[BEGIN Supplied records]

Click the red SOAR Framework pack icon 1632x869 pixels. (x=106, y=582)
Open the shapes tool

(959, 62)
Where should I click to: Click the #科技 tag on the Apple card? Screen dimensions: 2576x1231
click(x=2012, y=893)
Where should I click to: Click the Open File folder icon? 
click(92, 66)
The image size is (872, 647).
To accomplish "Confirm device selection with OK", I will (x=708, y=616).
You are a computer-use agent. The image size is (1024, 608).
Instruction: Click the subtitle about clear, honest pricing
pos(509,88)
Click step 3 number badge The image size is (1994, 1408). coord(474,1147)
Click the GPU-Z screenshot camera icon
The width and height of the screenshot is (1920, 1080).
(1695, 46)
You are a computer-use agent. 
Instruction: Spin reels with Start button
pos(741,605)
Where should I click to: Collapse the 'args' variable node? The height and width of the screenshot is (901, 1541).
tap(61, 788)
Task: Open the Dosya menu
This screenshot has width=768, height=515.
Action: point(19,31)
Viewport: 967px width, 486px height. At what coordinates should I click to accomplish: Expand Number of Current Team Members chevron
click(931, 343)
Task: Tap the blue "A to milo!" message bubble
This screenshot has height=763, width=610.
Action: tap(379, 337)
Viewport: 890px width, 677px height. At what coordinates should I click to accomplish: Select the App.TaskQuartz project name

[END Supplied records]

(Task goal):
Extract every line of the records that contains the string "Viewport", matching case exactly.

(Solution for this exercise):
Viewport: 967px width, 486px height. At what coordinates should I click to accomplish: Expand Number of Current Team Members chevron
Viewport: 890px width, 677px height. At what coordinates should I click to accomplish: Select the App.TaskQuartz project name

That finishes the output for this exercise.